** Opening Data under study block **

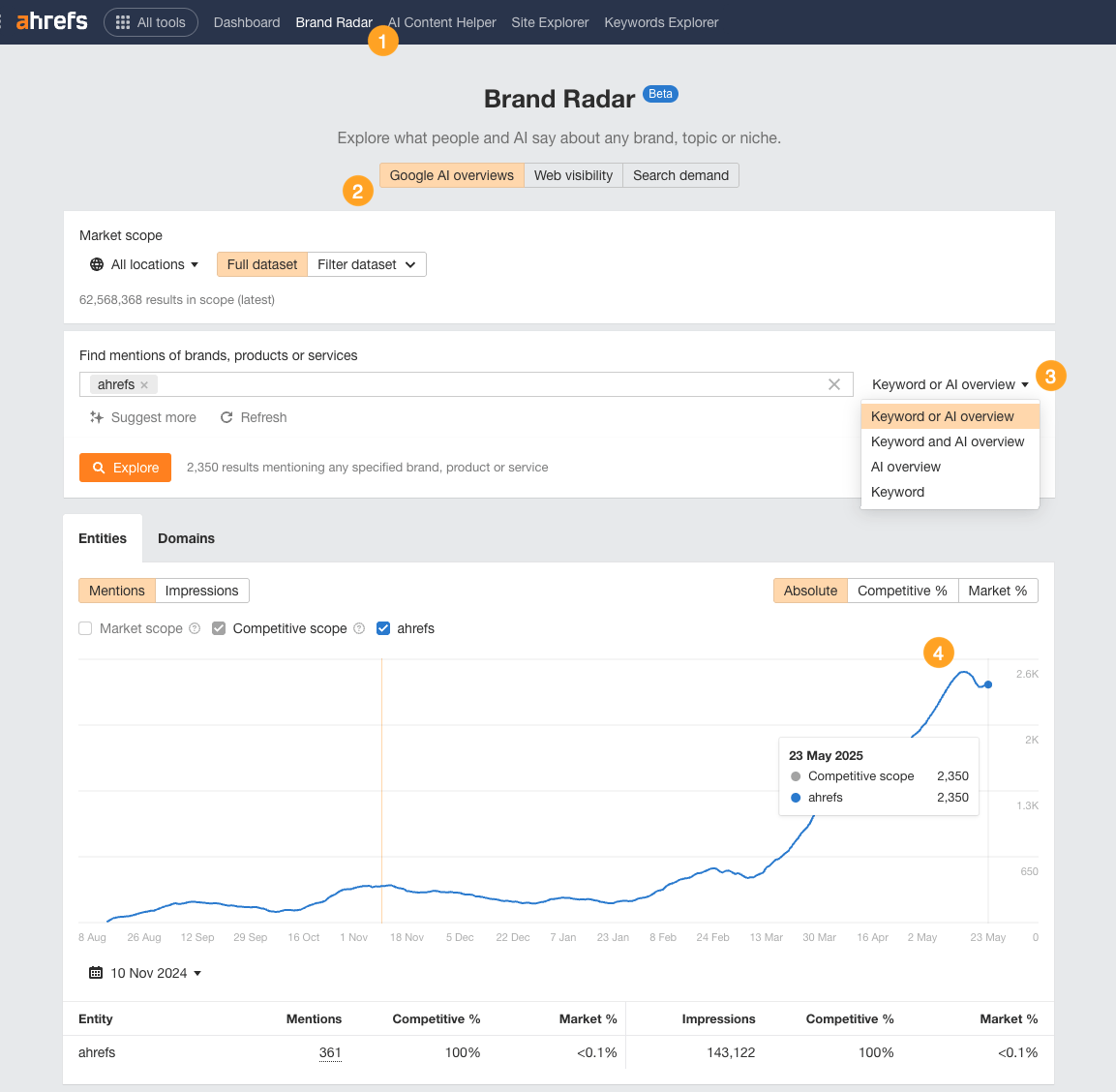The width and height of the screenshot is (1116, 1092).
Task: Switch the metric toggle to Impressions
Action: point(201,591)
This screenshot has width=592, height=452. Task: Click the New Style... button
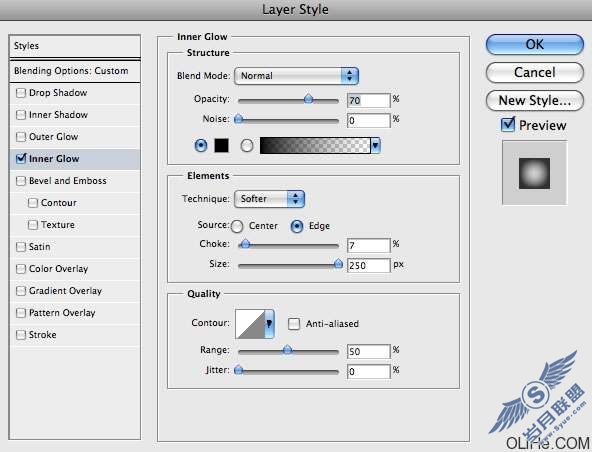click(x=535, y=100)
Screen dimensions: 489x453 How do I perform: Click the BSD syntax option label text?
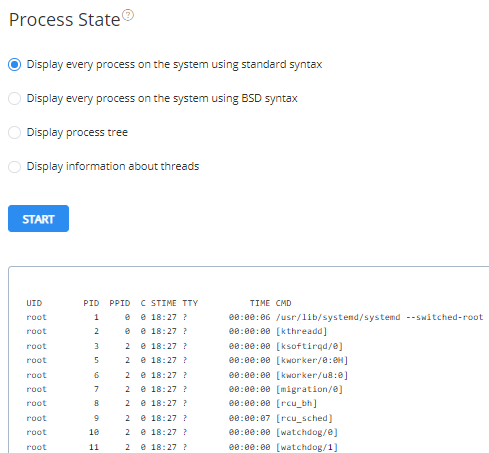click(x=162, y=98)
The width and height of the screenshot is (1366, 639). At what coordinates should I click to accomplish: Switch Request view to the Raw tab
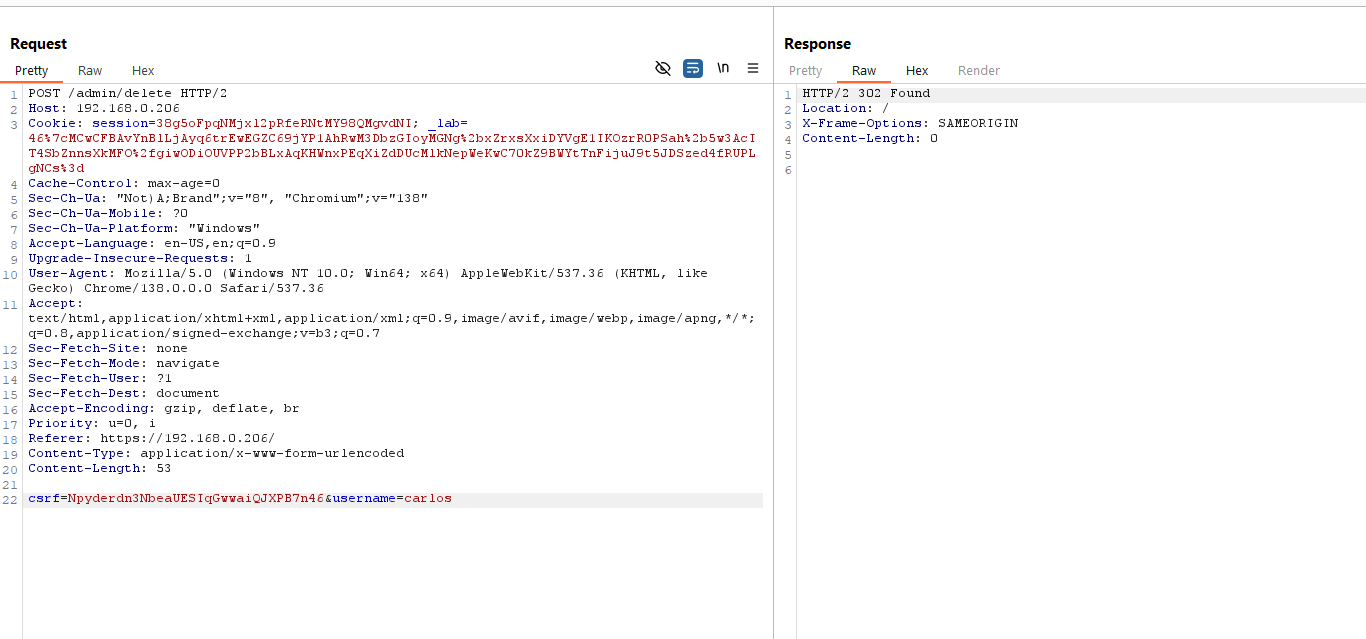90,71
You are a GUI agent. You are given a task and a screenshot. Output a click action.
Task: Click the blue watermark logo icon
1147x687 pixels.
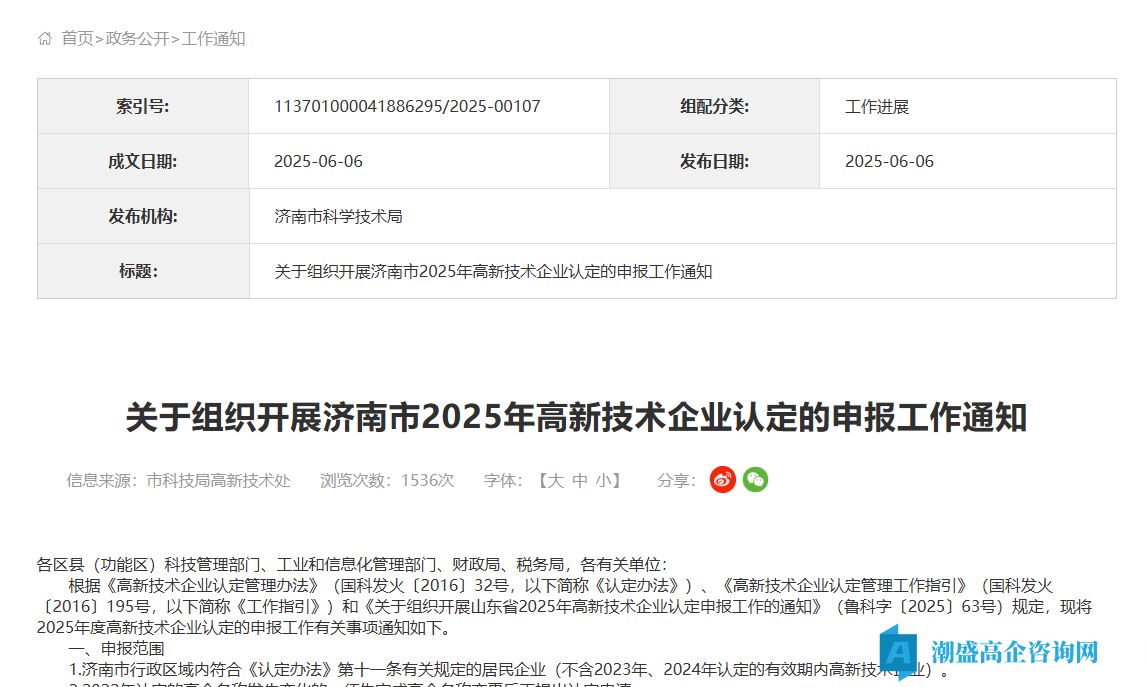click(898, 651)
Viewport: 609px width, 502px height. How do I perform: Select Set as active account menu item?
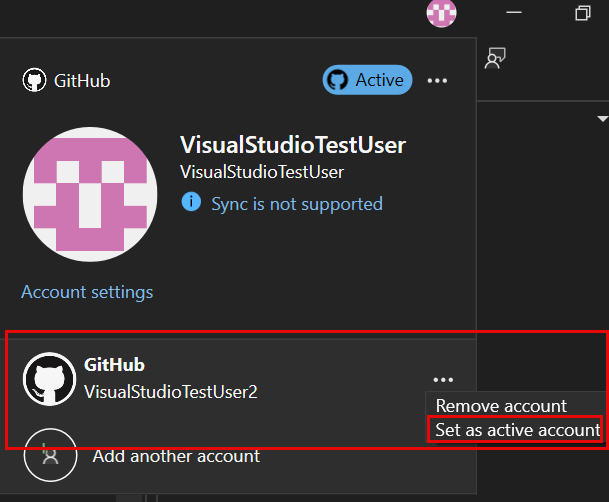point(517,430)
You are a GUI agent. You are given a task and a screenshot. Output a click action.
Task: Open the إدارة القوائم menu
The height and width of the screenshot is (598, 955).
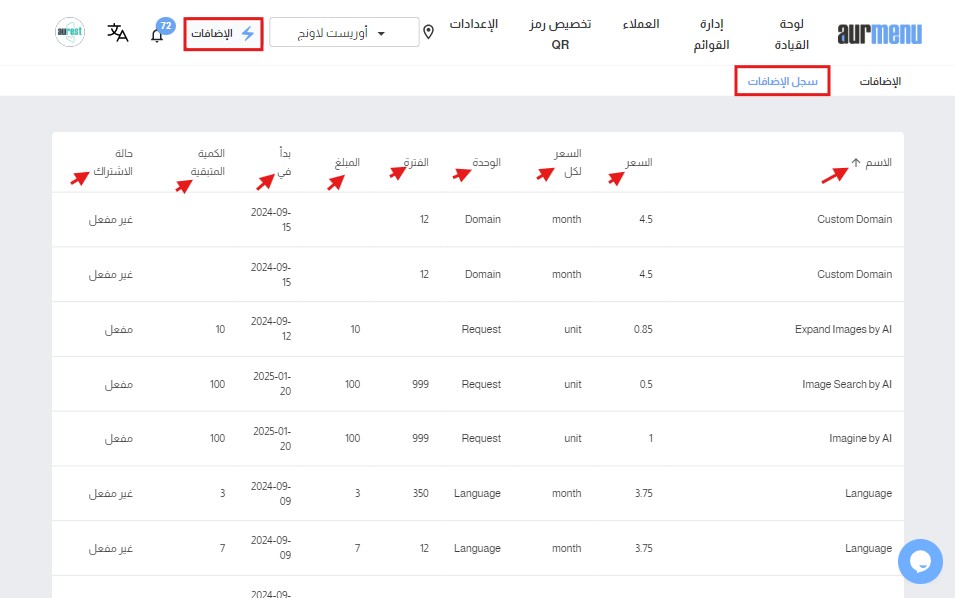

** Closing Data under study block **

> **Brief**:
Extract only the lines from the one that contains "This screenshot has" through the end of the records, inclusive, and omit every picture.

> **Expected answer**:
This screenshot has width=592, height=452. Task: Click the New Style... button
click(x=535, y=100)
Screen dimensions: 489x453 How do I perform: Click the BSD syntax option label text?
click(x=162, y=98)
The width and height of the screenshot is (1366, 639). At what coordinates should I click to accomplish: Switch Request view to the Raw tab
90,71
You are a GUI agent. You are given a task and a screenshot. Output a click action.
Task: Click the blue watermark logo icon
1147x687 pixels.
click(898, 651)
Viewport: 609px width, 502px height. How do I perform: Select Set as active account menu item?
point(517,430)
You are a GUI agent. You are given a task and a screenshot. Output a click action.
Task: Open the إدارة القوائم menu
The height and width of the screenshot is (598, 955).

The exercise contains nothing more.